▽

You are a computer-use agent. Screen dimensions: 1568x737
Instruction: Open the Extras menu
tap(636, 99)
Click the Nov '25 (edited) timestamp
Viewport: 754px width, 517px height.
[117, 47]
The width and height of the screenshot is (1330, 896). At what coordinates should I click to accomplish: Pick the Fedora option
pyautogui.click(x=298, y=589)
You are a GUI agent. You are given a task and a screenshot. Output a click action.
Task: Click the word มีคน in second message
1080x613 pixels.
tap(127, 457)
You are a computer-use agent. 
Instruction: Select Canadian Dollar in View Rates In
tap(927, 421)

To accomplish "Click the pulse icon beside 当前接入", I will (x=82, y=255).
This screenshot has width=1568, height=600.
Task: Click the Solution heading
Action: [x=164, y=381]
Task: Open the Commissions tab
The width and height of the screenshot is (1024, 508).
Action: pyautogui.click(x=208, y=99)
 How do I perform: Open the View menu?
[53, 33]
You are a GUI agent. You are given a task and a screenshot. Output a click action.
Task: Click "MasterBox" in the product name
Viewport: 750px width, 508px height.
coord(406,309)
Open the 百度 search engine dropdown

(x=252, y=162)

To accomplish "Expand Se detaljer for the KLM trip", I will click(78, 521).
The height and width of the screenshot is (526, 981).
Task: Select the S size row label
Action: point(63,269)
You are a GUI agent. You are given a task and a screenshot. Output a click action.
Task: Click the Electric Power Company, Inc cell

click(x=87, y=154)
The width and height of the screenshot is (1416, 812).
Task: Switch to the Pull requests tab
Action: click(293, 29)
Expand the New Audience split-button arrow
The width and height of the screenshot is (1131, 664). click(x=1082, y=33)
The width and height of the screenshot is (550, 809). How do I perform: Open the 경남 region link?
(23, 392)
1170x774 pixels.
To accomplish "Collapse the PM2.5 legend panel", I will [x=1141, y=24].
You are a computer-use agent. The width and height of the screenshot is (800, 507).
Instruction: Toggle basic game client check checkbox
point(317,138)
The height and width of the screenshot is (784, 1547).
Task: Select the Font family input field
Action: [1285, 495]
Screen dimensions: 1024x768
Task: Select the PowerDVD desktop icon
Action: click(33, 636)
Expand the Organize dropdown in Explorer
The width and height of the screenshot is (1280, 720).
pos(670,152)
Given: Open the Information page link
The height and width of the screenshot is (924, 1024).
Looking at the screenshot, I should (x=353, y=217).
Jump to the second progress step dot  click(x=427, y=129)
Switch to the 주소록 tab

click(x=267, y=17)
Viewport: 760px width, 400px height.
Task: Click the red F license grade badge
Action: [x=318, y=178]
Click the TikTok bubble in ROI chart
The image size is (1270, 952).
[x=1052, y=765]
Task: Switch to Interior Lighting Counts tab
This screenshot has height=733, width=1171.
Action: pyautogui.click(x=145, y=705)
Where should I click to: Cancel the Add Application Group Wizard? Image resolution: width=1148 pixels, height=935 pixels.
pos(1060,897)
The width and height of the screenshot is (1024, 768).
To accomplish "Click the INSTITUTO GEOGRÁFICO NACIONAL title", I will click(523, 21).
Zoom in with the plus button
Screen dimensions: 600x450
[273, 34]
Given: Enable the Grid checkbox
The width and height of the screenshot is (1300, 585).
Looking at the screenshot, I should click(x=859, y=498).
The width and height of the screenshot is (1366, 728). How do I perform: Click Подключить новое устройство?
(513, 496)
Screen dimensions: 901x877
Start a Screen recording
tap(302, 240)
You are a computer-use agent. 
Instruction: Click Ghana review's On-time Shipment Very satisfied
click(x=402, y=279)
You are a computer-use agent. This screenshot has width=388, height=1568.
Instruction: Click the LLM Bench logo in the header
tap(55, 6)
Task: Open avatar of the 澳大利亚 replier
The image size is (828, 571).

△

**TRY IT**
The listing above is to be transcribed exactly. Include every line.

**RESPONSE**
You are a computer-use agent. Screen dimensions: 1568x737
Instruction: Open the Extras menu
tap(636, 99)
Click the Nov '25 (edited) timestamp
Viewport: 754px width, 517px height.
[117, 47]
The width and height of the screenshot is (1330, 896). At what coordinates should I click to accomplish: Pick the Fedora option
pyautogui.click(x=298, y=589)
You are a GUI agent. You are given a task and a screenshot. Output a click action.
Task: Click the word มีคน in second message
1080x613 pixels.
tap(127, 457)
You are a computer-use agent. 
Instruction: Select Canadian Dollar in View Rates In
tap(927, 421)

To accomplish "Click the pulse icon beside 当前接入", I will (x=82, y=255).
This screenshot has width=1568, height=600.
Task: Click the Solution heading
Action: [x=164, y=381]
Task: Open the Commissions tab
The width and height of the screenshot is (1024, 508).
Action: pyautogui.click(x=208, y=99)
 How do I perform: Open the View menu?
[53, 33]
You are a GUI agent. You are given a task and a screenshot. Output a click action.
Task: Click "MasterBox" in the product name
Viewport: 750px width, 508px height.
coord(406,309)
Open the 百度 search engine dropdown

(x=252, y=162)

To accomplish "Expand Se detaljer for the KLM trip", I will click(78, 521).
The height and width of the screenshot is (526, 981).
Task: Select the S size row label
Action: point(63,269)
You are a GUI agent. You are given a task and a screenshot. Output a click action.
Task: Click the Electric Power Company, Inc cell

click(x=87, y=154)
The width and height of the screenshot is (1416, 812).
Task: Switch to the Pull requests tab
Action: click(293, 29)
Expand the New Audience split-button arrow
The width and height of the screenshot is (1131, 664). click(x=1082, y=33)
The width and height of the screenshot is (550, 809). How do I perform: Open the 경남 region link?
(23, 392)
1170x774 pixels.
To accomplish "Collapse the PM2.5 legend panel", I will [x=1141, y=24].
You are a computer-use agent. The width and height of the screenshot is (800, 507).
Instruction: Toggle basic game client check checkbox
point(317,138)
The height and width of the screenshot is (784, 1547).
Task: Select the Font family input field
Action: [1285, 495]
Screen dimensions: 1024x768
Task: Select the PowerDVD desktop icon
Action: click(33, 636)
Expand the Organize dropdown in Explorer
The width and height of the screenshot is (1280, 720).
pos(670,152)
Given: Open the Information page link
The height and width of the screenshot is (924, 1024).
Looking at the screenshot, I should (x=353, y=217).
Jump to the second progress step dot  click(x=427, y=129)
Switch to the 주소록 tab

click(x=267, y=17)
Viewport: 760px width, 400px height.
Task: Click the red F license grade badge
Action: [x=318, y=178]
Click the TikTok bubble in ROI chart
The image size is (1270, 952).
[x=1052, y=765]
Task: Switch to Interior Lighting Counts tab
This screenshot has height=733, width=1171.
Action: pyautogui.click(x=145, y=705)
Where should I click to: Cancel the Add Application Group Wizard? Image resolution: width=1148 pixels, height=935 pixels.
pos(1060,897)
The width and height of the screenshot is (1024, 768).
To accomplish "Click the INSTITUTO GEOGRÁFICO NACIONAL title", I will click(523, 21).
Zoom in with the plus button
Screen dimensions: 600x450
[273, 34]
Given: Enable the Grid checkbox
The width and height of the screenshot is (1300, 585).
Looking at the screenshot, I should click(x=859, y=498).
The width and height of the screenshot is (1366, 728). How do I perform: Click Подключить новое устройство?
(513, 496)
Screen dimensions: 901x877
Start a Screen recording
tap(302, 240)
You are a computer-use agent. 
Instruction: Click Ghana review's On-time Shipment Very satisfied
click(x=402, y=279)
You are a computer-use agent. This screenshot has width=388, height=1568.
Instruction: Click the LLM Bench logo in the header
tap(55, 6)
Task: Open avatar of the 澳大利亚 replier
The image size is (828, 571).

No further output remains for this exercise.